Kulu ve Cihanbeyli’de yaklaşık kırk Kürt köyünün varlığına rağmen, neredeyse 300 yıldır kayda geçmiş etnik kökenli bir çatışma yaşanmamıştır. Konya Kürtleri toplum tarafından kabul görmüştür ancak 90’lı yıllarda ve sonrasında Konya’ya göç eden Kürtler ırkçı tehdit altındadırlar.
Yedi insanımızın ölümüyle sonuçlanan bu vahşeti “münferit”, “kişisel husumet” klişeleriyle geçiştirmek, orman yangınlarından daha fena bir yangını fitillemeye çalışanları görmezden gelmekten başka bir anlam taşımamaktadır.

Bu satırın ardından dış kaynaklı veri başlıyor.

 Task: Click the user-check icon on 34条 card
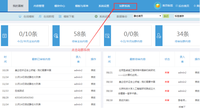point(159,36)
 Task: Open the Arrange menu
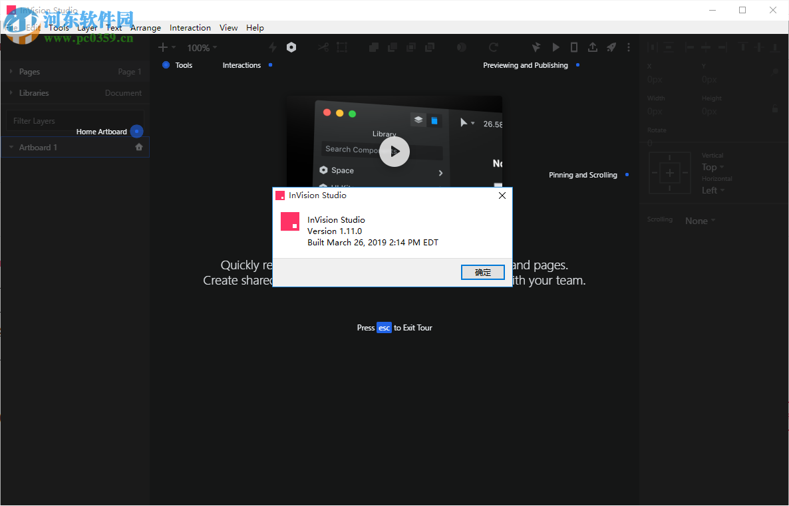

Bu katliamdan bir gün sonra Antalya Elmalı’da mevsimlik Kürt işçilere yönelik ırkçı saldırı gerçekleşti. Jandarma çareyi Kürt işçileri şehirden çıkarmakta buldu.
Bugün bir nakliye firması yetkilisi Aksaray’da iki Kürt ailenin tedirginlik nedeniyle memleketlerine geri döndüğünü belirtti.
İç Anadolu’da yaşayan Kürtler diken üstünde. ‘Bugün çayını içen komşun yarın kapına dayanabilir.’ duygusuyla yaşıyor.
Bu katliamı, Türk ve Kürt halkının birlikte yaşama iradesine yönelik bir saldırı olarak da değerlendirmeli ve bundan sonrasına ona göre bakmalıyız.
Maalesef bebekten katil yaratan karanlık iklim, komşudan da katil yarattı.